Brett didn’t look at Hallie, her face obscured by the shadow of her
hat. “They say,” she began, like it had all happened somewhere far
away to people who weren’t them. “She was out driving over near
Seven Mile Creek that night. Or the morning. I don’t know.” Like that
was the worst thing—and for Brett, maybe it was—that she didn’t have
all the particulars, the whys and wherefores. “She wracked her car up
on a tree. There was no one else around. They’re saying suicide. But
I don’t— No one believes that,” she added quickly. “They don’t.” As
if to convince herself.
“Dell did not commit suicide,” Hallie said.
“Hallie—”
She walked away. This was not a discussion.

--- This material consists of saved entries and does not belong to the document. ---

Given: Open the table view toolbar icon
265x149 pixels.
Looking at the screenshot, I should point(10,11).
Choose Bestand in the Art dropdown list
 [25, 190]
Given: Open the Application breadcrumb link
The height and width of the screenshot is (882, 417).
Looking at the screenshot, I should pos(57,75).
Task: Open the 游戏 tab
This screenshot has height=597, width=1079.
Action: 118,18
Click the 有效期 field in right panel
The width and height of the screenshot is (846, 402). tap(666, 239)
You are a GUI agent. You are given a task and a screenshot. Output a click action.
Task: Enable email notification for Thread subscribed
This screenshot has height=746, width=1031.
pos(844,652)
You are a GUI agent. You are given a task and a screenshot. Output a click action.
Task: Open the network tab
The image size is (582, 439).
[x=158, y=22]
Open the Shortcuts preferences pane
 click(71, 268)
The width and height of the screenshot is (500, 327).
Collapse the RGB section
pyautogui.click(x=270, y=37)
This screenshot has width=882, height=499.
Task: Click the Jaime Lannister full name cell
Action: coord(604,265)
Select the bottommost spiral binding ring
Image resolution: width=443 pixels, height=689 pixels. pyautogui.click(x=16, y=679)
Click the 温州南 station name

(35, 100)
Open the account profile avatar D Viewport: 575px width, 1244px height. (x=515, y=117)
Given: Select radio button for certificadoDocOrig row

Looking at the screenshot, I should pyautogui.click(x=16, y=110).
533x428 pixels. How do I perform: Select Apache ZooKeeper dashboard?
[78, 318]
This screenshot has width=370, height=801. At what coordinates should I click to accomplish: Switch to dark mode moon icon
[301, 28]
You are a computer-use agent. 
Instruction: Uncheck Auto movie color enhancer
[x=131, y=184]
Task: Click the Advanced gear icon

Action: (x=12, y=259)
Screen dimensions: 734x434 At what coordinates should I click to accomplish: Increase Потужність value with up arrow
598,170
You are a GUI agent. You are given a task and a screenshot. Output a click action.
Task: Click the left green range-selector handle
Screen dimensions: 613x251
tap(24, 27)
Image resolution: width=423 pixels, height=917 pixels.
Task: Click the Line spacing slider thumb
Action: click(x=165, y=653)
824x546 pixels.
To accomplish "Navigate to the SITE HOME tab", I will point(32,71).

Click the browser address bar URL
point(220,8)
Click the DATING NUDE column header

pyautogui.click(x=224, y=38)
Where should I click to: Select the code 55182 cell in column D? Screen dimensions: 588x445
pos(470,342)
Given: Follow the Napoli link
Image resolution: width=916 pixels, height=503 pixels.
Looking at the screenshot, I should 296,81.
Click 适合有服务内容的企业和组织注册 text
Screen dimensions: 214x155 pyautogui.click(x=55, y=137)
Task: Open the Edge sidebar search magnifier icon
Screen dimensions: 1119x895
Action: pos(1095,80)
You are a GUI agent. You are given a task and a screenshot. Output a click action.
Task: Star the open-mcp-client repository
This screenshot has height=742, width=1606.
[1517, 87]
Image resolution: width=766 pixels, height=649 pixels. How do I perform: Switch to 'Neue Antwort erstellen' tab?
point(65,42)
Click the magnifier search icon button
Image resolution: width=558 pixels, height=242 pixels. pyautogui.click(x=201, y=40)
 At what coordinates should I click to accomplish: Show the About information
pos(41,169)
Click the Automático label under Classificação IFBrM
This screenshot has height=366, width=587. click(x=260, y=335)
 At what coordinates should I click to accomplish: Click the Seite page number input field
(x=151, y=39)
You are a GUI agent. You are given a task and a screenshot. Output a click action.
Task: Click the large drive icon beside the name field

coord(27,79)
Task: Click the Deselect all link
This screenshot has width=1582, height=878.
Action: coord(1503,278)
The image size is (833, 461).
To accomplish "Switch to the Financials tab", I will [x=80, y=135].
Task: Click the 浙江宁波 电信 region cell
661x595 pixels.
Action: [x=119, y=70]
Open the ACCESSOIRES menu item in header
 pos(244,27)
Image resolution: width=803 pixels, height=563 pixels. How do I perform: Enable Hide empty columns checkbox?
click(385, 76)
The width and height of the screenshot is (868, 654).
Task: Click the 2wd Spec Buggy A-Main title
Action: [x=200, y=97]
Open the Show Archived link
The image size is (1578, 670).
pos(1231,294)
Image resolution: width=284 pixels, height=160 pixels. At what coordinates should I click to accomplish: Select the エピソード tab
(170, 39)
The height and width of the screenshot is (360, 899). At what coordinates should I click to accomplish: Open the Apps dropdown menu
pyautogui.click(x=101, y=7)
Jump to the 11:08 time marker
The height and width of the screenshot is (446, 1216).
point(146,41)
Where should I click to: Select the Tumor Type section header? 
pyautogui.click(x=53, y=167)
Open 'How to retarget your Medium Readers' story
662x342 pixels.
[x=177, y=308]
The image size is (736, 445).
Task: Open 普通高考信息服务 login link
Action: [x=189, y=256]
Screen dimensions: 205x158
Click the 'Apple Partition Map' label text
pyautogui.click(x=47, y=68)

She didn’t look to see if Brett and Lorie were behind her until she
was halfway to the luggage carousel.
Five minutes later, they were crammed into Brett’s gray Honda
sedan. Hallie felt cramped and small sitting in the passenger seat,
crushed under the low roof. Lorie sat in the back, an occasional sniff
the only mark of her presence.
Brett turned the key in the ignition, the starter grinding before it
caught. Hallie felt cold emanating from Eddie’s and Dell’s ghosts
drifting behind her in the backseat. Though Lorie didn’t act as if she
could feel them at all.
“She called me,” Brett said as she pulled out of the parking lot.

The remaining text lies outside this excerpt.